The Ministry of Defense is planning for a significantly increased Bundeswehr reserve. As in the Cold War, this should be trained and equipped so that it can reinforce or replace the active troops in combat, said Lieutenant General Alexander Hoppe, Deputy Inspector General and Commissioner for Reservist Affairs, to the German Press Agency in Berlin.

The aim of the military planners is to have up to 60,000 men and women as reservists in a so-called basic order in the future, who are planned and qualified for a fixed task in this status. Hoppe said: “I am convinced that we have to adapt the reserve completely to the current security policy challenges so that it can properly support the Bundeswehr in carrying out its task of national and alliance defense.”
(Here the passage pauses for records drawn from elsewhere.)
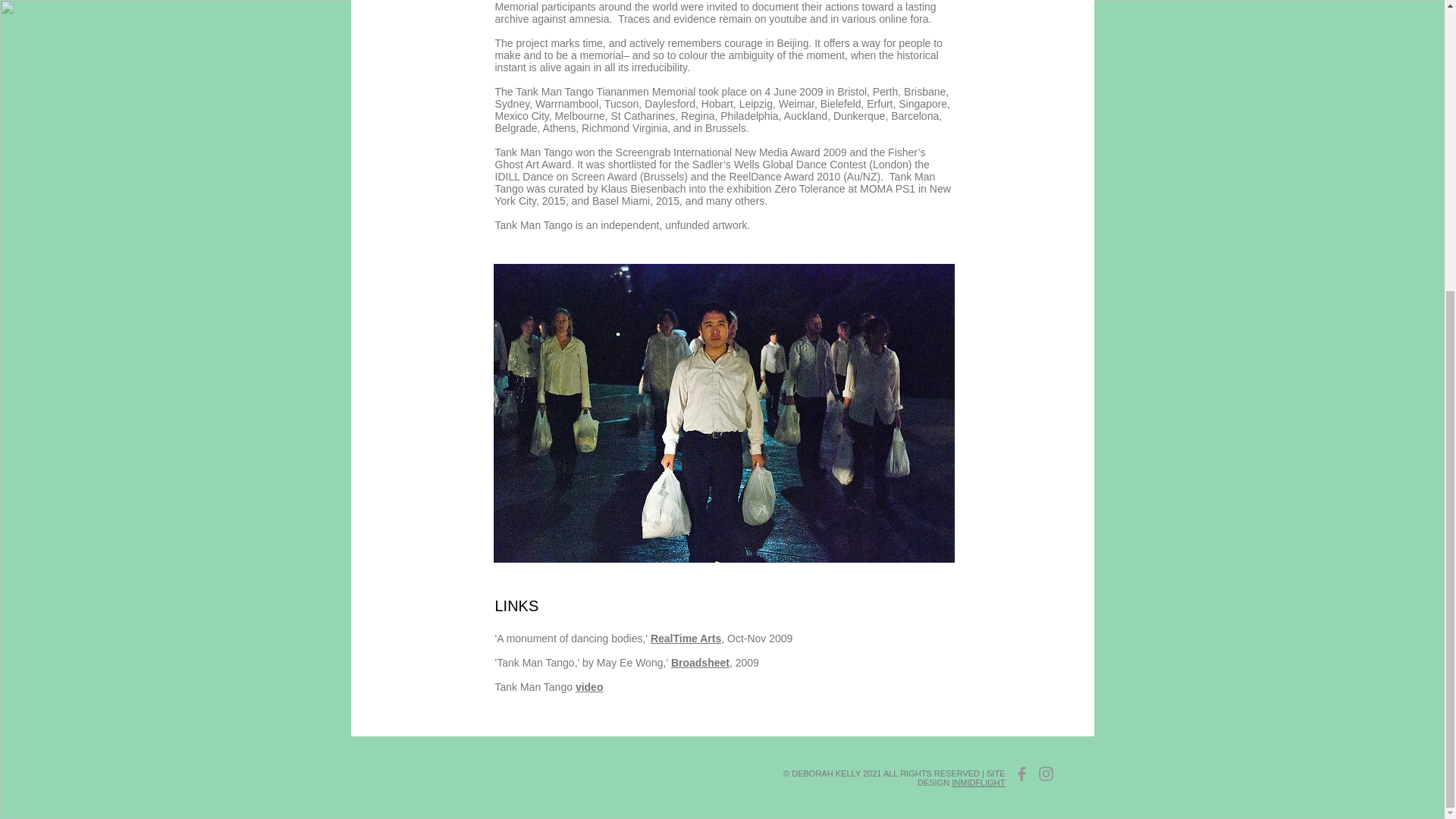
RealTime Arts (685, 638)
INMIDFLIGHT (978, 782)
Broadsheet (700, 662)
video (589, 686)
Given the description of an element on the screen output the (x, y) to click on. 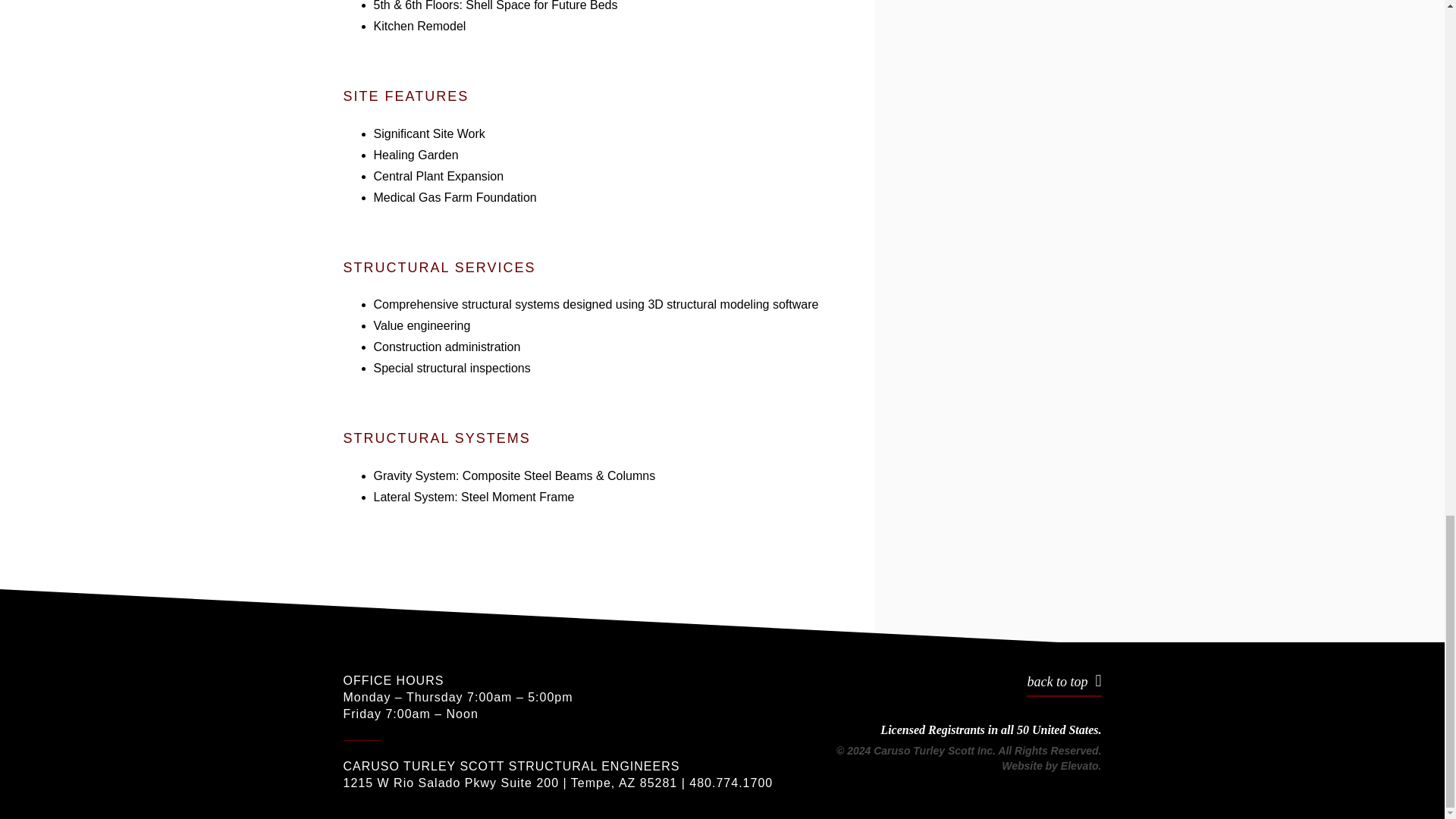
back to top (1063, 684)
Elevato (1080, 766)
480.774.1700 (730, 782)
Given the description of an element on the screen output the (x, y) to click on. 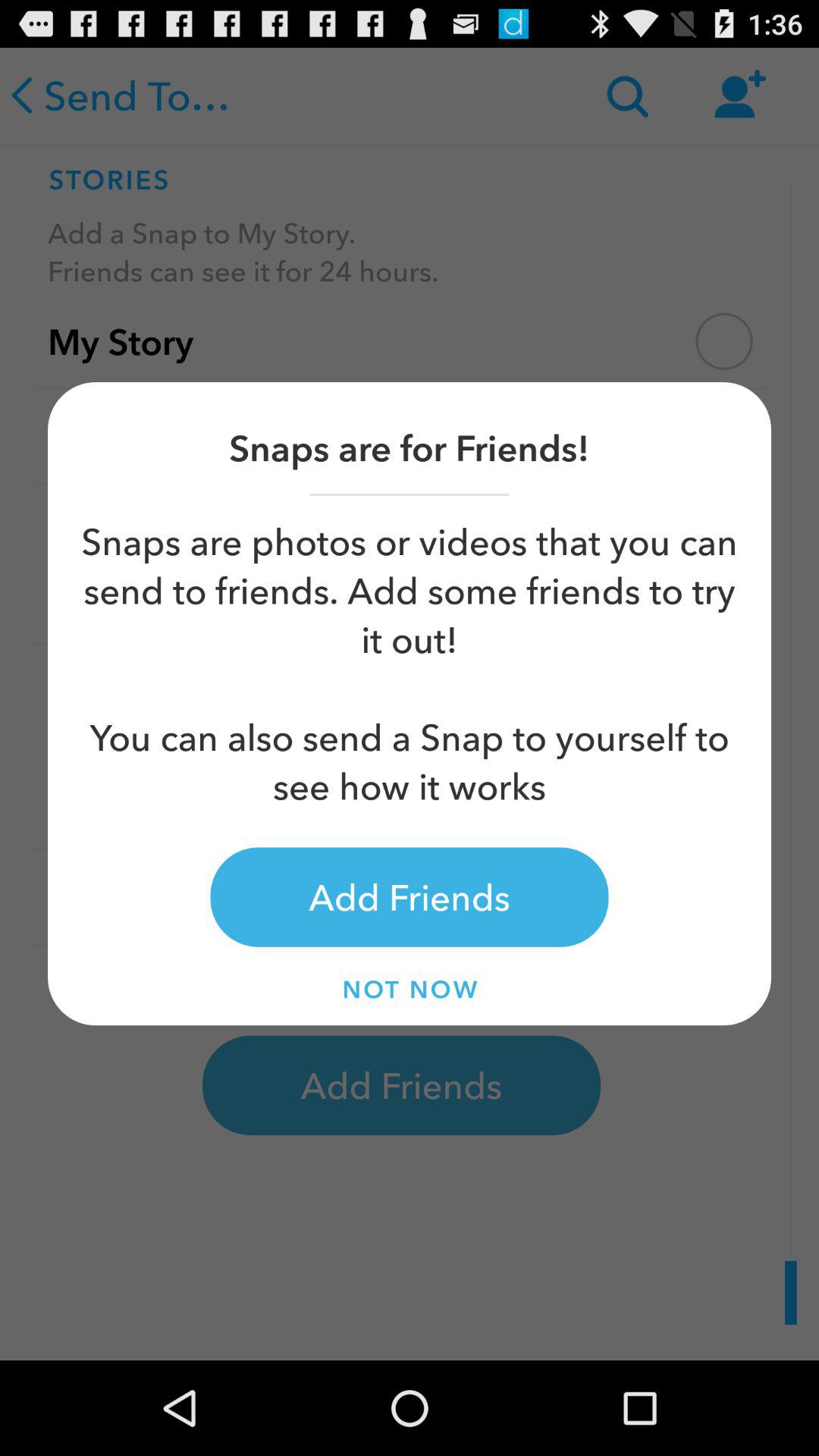
open item below add friends item (409, 989)
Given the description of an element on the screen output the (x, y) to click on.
The ministry is also examining how large the number of people is who could be called up and suitable for service in the event of a defense (“unordered reservist activity”). This refers to citizens who have served in the Bundeswehr but have not been ordered. This group is large, but it has been shrinking since conscription was suspended in 2011.

“It melts every year”

“There are different figures. We assume that there are around 800,000 who can still be called up under military law. In principle, that is everyone who has served in the Bundeswehr at some point and has left and is within the age limit, i.e. also the last generation of conscripts,” said Hoppe. And: “But if you consider the age problem, you also know that the number is decreasing every year. It is shrinking every year. That means we have to counteract this and find and recruit additional personnel for the reserve.”

However, for NATO’s revised defense plans, the Bundeswehr, which has shrunk to 181,500 soldiers last year despite a so-called personnel offensive, will have to grow significantly. NATO’s plans will mean an increase in the personnel target from the current 203,000 soldiers to “a trend well over 272,000” men and women in the armed forces, reported “Spiegel”. The reserve can only be one building block. Defense Minister Boris Pistorius (SPD) will explain his proposal for a model of conscription on Wednesday.